Permissions as octal:

stat -c "%a %n" file.txt   # Print octal + name (e.g., 644 file.txt)
stat -c "%a %n" *          # All files in current directory

FAQ

What does chmod 755 mean exactly?
7=rwx (owner), 5=r-x (group), 5=r-x (others). Owner can read, write, and execute. Group and others can read and execute but not write. Standard for web server directories and scripts.

What's the difference between chmod 644 and chmod 664?
644 gives the group read-only (r--). 664 gives the group read+write (rw-). Use 664 in collaborative environments where the group needs to edit files.

Why can't I delete a file I own if the directory is owned by root?
Deletion is controlled by directory write permission, not the file's permissions. You need w on the parent directory to remove a file from it.

What's the sticky bit /tmp for?
/tmp is world-writable (777) so anyone can create files. The sticky bit (t) prevents users from deleting each other's files — you can only delete files you own, even in a shared directory.

How do I find files with insecure permissions?

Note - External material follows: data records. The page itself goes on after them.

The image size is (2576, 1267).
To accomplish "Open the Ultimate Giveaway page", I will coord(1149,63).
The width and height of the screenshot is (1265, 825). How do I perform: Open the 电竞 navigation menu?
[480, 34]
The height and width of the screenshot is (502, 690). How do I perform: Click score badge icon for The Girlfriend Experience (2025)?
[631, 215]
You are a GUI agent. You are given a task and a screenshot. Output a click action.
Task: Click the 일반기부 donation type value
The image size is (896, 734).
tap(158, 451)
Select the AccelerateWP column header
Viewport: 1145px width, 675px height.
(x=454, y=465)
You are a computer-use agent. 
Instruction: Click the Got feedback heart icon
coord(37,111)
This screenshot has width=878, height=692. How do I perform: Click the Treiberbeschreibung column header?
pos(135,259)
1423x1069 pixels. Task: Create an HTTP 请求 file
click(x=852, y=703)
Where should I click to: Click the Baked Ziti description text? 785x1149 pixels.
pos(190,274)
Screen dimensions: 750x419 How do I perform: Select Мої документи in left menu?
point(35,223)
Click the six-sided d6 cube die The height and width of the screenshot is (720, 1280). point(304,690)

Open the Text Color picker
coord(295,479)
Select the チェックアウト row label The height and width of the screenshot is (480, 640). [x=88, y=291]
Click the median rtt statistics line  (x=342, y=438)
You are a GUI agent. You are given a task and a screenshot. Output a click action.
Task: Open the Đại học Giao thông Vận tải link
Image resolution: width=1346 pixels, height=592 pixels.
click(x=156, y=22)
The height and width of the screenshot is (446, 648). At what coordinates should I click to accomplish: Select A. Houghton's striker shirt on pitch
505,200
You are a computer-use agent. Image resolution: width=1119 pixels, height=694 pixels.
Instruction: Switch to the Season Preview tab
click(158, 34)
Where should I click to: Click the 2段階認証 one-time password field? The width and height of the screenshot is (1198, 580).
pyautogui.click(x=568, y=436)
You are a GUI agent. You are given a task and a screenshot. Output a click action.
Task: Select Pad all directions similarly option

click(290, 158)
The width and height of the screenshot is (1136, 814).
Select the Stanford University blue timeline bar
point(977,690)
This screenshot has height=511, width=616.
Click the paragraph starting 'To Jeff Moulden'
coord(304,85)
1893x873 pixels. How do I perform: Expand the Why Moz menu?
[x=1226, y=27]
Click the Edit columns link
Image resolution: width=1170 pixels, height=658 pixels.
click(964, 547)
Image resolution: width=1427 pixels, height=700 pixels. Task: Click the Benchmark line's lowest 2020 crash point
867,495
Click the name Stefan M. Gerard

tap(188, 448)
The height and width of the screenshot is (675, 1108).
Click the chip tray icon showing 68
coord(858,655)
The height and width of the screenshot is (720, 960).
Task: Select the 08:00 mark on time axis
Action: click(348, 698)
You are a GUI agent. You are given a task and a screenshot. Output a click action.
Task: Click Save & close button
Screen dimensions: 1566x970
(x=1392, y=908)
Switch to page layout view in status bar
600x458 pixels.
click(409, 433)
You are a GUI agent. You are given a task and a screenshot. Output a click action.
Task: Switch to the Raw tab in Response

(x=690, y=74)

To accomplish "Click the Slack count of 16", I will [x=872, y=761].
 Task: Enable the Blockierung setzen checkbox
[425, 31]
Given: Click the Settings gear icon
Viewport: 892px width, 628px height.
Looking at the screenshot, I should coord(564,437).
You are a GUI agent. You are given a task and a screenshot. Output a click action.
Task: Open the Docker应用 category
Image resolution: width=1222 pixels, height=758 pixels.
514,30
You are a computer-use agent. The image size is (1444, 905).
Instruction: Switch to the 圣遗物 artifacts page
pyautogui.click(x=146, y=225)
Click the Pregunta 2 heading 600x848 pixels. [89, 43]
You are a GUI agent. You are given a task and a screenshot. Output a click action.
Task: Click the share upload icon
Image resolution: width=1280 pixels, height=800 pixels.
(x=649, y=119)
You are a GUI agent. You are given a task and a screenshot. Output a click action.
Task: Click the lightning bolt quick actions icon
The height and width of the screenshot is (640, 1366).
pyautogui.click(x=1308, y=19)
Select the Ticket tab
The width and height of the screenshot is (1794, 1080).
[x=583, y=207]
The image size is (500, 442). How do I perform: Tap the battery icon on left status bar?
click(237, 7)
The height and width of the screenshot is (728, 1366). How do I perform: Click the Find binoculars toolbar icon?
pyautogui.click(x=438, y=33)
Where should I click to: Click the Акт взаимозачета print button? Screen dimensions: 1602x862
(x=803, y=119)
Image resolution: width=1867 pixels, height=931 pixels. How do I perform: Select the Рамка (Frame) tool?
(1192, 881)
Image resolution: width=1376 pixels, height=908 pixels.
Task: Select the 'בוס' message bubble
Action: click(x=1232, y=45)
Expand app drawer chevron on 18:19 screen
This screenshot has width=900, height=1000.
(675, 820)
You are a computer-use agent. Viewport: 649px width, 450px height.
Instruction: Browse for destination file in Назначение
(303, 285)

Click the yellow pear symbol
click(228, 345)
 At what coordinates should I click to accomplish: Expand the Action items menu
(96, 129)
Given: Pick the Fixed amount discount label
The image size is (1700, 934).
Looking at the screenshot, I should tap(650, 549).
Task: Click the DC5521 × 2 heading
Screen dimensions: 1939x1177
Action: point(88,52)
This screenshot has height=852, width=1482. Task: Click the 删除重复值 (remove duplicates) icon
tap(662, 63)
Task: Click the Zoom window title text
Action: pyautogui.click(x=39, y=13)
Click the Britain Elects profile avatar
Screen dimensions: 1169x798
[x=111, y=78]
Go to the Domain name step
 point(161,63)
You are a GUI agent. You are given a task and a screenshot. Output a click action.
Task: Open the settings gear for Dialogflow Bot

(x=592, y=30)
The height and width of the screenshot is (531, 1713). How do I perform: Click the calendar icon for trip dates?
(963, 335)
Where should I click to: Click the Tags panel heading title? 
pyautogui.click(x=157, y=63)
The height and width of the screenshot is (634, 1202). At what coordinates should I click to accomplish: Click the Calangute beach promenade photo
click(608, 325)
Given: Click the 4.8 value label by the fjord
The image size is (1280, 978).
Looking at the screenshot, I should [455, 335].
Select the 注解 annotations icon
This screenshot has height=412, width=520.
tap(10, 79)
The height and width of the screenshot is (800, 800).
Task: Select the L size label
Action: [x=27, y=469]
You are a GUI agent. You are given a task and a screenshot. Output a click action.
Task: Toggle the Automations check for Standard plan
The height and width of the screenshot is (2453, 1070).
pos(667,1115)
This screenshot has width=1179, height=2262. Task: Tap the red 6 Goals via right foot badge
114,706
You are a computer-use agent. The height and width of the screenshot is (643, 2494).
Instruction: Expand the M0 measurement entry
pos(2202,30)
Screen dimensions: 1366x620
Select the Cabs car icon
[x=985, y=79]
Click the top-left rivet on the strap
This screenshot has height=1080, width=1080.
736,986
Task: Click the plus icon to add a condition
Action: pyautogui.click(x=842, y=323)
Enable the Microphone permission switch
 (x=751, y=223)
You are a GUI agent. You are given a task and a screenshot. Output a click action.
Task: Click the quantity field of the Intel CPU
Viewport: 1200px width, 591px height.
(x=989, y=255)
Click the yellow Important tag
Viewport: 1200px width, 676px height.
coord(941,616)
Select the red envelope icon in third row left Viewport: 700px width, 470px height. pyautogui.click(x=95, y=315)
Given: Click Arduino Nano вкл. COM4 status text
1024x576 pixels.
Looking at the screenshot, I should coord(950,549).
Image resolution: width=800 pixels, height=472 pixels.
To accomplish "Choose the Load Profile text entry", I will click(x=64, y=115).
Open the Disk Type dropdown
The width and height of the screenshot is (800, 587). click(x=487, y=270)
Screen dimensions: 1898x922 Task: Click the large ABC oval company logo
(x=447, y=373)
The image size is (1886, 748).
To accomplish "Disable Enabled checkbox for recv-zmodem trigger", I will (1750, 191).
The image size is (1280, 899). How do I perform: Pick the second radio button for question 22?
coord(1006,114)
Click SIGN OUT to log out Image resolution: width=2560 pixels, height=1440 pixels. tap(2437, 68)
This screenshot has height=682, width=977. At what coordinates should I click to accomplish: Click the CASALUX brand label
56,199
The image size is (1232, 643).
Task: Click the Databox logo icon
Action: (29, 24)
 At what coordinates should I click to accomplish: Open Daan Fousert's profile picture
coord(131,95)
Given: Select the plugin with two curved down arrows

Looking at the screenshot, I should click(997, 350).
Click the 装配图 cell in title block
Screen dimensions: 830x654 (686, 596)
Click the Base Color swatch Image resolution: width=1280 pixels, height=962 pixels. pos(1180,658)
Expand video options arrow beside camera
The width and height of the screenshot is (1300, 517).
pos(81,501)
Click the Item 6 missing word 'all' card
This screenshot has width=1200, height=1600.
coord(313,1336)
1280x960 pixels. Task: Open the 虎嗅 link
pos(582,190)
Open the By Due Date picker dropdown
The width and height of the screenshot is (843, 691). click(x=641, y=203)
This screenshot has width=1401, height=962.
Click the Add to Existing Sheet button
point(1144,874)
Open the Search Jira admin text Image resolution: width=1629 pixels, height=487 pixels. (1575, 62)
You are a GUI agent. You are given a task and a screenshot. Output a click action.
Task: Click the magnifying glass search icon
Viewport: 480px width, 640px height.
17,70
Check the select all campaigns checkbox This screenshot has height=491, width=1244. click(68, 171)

# World-writable files (excluding /proc and /sys)
find / -not \( -path /proc -prune -o -path /sys -prune \) -perm -o+w -type f

# SUID/SGID files (security audit)
find / -perm /6000 -type f 2>/dev/null

# Files readable only by root
find /etc -perm 600 -o -perm 400 2>/dev/null

Can I set permissions without knowing the current ones?
Yes — chmod u=rw,go=r file sets permissions exactly regardless of what they were before (unlike + or - which modify existing permissions).